Work task: Please copy out every line in the records below that includes the word "Terms".

[Stored dataset items]
-------------------------

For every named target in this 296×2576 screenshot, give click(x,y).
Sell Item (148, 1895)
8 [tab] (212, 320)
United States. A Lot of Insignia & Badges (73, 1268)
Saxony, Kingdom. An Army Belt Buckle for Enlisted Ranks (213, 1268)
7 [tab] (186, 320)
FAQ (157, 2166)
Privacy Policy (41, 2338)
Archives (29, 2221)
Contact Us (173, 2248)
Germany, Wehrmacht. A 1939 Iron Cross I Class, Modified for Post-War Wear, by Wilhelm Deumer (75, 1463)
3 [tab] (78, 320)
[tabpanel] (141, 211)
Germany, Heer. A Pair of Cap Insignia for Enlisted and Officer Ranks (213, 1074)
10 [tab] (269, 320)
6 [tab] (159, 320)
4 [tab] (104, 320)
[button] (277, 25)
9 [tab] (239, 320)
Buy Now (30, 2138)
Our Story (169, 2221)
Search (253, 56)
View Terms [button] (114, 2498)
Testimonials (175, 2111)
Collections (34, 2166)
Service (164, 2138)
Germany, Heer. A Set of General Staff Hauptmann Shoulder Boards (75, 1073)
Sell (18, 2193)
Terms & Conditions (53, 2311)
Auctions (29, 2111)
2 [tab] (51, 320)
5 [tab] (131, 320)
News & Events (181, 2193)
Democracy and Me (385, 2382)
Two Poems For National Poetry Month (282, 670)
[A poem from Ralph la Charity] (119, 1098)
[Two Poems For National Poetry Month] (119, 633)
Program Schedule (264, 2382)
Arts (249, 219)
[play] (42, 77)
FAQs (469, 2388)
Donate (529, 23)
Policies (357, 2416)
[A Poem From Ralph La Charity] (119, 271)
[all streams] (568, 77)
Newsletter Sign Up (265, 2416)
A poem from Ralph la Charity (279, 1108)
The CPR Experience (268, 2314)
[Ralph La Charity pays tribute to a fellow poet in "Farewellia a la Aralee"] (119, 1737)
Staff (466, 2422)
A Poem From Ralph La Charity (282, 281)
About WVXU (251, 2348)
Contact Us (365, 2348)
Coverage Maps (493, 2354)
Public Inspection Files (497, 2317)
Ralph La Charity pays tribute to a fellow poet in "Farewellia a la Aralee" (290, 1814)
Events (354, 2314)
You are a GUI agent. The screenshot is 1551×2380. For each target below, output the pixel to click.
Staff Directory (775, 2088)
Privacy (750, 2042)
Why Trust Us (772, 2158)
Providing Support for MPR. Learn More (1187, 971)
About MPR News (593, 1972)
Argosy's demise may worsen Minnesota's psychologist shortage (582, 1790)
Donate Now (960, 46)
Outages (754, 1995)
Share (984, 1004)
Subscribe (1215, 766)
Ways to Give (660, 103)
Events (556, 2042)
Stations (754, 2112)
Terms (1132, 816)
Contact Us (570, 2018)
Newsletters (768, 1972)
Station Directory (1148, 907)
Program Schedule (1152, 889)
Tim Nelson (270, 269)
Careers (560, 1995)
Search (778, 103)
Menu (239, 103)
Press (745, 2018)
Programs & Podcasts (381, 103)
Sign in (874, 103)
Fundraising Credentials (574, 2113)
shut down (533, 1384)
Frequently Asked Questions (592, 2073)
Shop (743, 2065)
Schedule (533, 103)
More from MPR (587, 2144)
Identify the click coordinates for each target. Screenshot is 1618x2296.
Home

-------------------------

Worked solution:
View Terms [button] (114, 2498)
Terms & Conditions (53, 2311)
Terms (1132, 816)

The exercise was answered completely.